Como cuando el cardenal Roncalli, antes de ser el Papa Juan XXIII, venía por Córdoba y se ejercitaba como comensal con sotana en esta afamada casa. O también cuando unas amigas -Paula Lara, Carmen Lozano, Carmen Aumente, Ana Romero e Irina Marzo-, compañeras periodistas con sus parejas, se acordaron de que acababa de cumplir los sesenta, me citaron en un comedor -reservado, eso sí- de este restaurante, y me regalaron la vida junto a un cuadro con cuatro viñetas del entrañable Vic. Es la fama de un espacio casi con la mejor esquina de la Judería que ahora, tras los cristales de la puerta de su taberna, nos deja ver cómo era la vida en los bares antes de la pandemia.

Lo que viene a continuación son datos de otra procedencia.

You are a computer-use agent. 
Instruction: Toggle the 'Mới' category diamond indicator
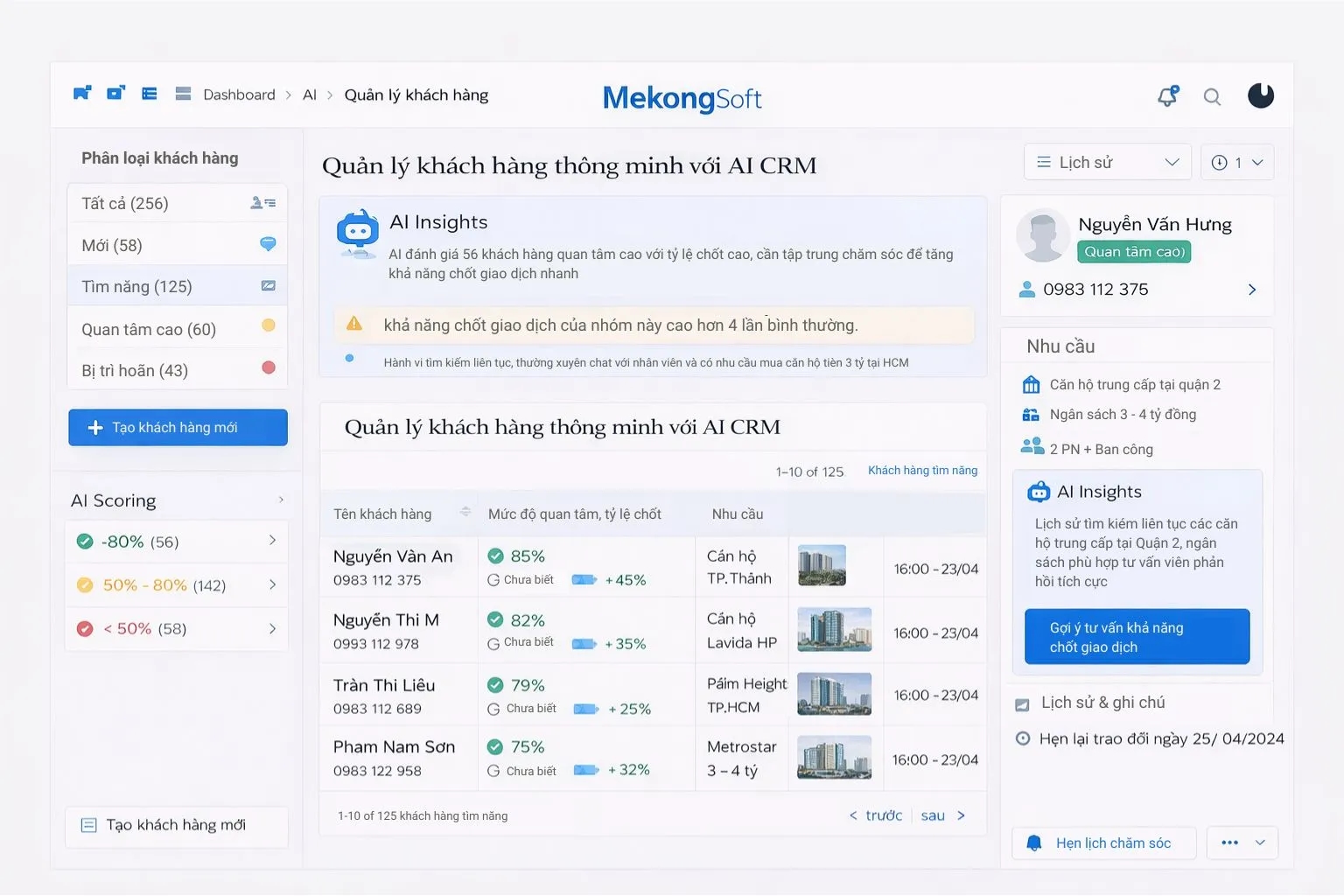(x=268, y=244)
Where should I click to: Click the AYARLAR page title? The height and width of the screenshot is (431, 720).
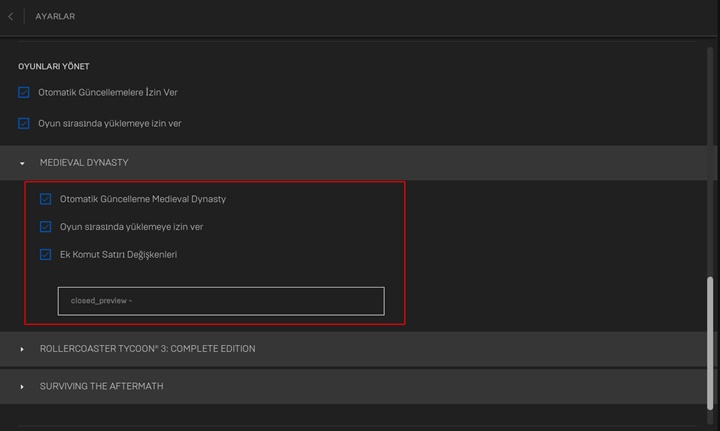click(55, 16)
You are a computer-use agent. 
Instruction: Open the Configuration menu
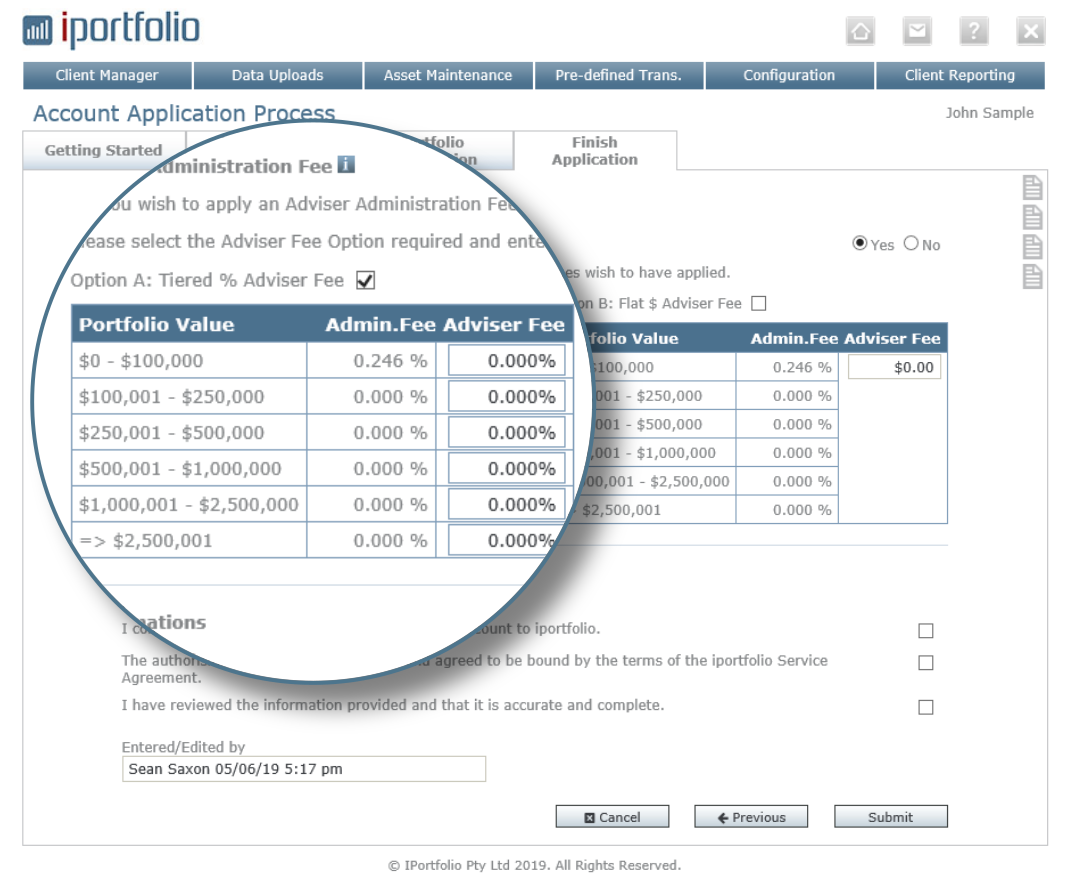[789, 75]
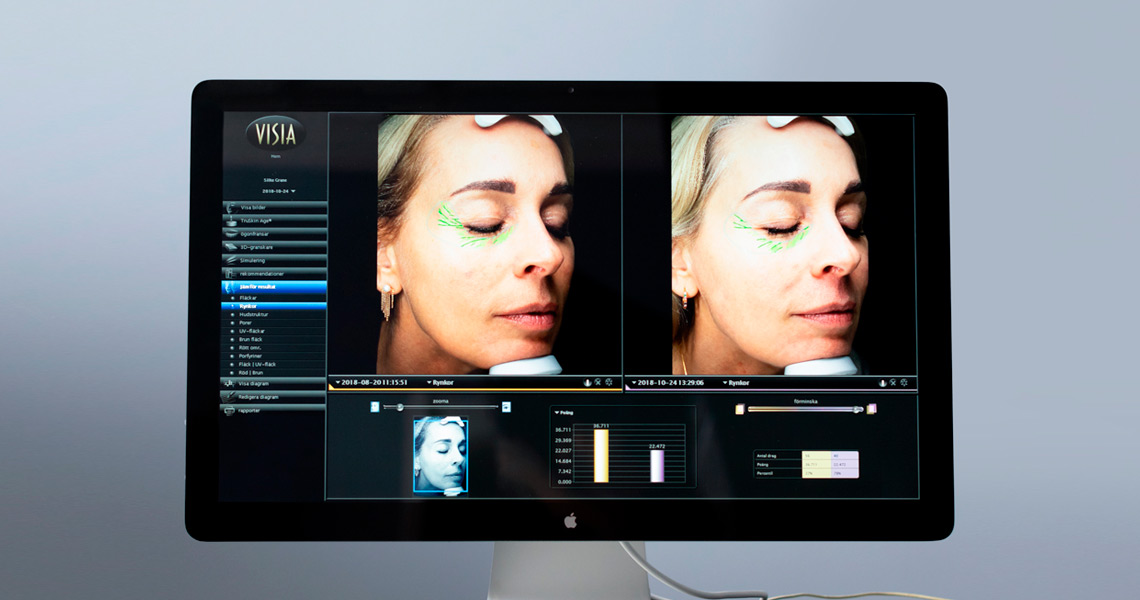Click the face thumbnail under the zooma slider
Screen dimensions: 1140x600
(x=440, y=455)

Iba por el bulevard Hernán Ruiz, empezaba a llover y quisimos tomar algo. No pudimos evitar la lluvia ni en la barra ni en sus veladores porque no habíamos reservado. Una Córdoba que en este aspecto en nada se parece a la vida, que es la imaginación en marcha. Quizá por eso la otra noche, en este nuevo tiempo de recuperación de una Judería que el covid había matado, me introduje por la senda más sagrada de este barrio, que comienza en la plaza del Cardenal Salazar, donde luce sus 50 años la Universidad de Córdoba en su Facultad de Filosofía y Letras. Me fui a la plazuela de Maimónides, cuya mirada se coloca en el cercano adarve de la muralla de Córdoba a donde se han encaramado políticos, personas influyentes y creyentes de todas las religiones porque desde aquí la ciudad adquiere una dimensión trascendental. Y de allí el paso por la Sinagoga, la calle Judíos, quizá el espacio de la ciudad tan antiguo como la vida, y la Bodega Guzmán, la taberna que encierra el corazón de Córdoba, que late con la belleza de la soledad pensante, la algarabía controlada, los versos de los poetas amantes de la notoriedad, los toreros con y sin pasodobles, el vino de las bodegas oscuras y, sobre todo, el encuentro con la imaginación, que siempre nos ofrece una parte de la vida imposible de fantasear. Un medio de vino con una tapa de caballa con kétchup o tomate después de entrar en este corazón de Córdoba por su portón de dimensiones inesperadas es comprobar cómo la idiosincrasia de una zona, como la Judería de Córdoba por ejemplo, es capaz de convivir sin problema alguno con turistas ingleses de Brexit o con catalanes creyentes en una religión cuyo dios es solo su idioma. Es tan distinto este espacio en donde la historia de la taberna se manifiesta con su olor, sabor, silencio y griterío que quienes han vuelto a Córdoba a comprobar que la vida existe después de la pandemia del covid han caminado por la calle Judíos, al salir de bodegas Guzmán, con la certeza de que habían viajado a otro mundo. En el que estamos a pesar de que Almodóvar del Río exhiba una dolorosa sequedad de pantano y Nicaragua camine hacia una dictadura familiar de la mano de una partido sandinista cuyo actual presidente, Daniel Ortega, atrajo a un mundo en su día. Cuando no había que reservar barra.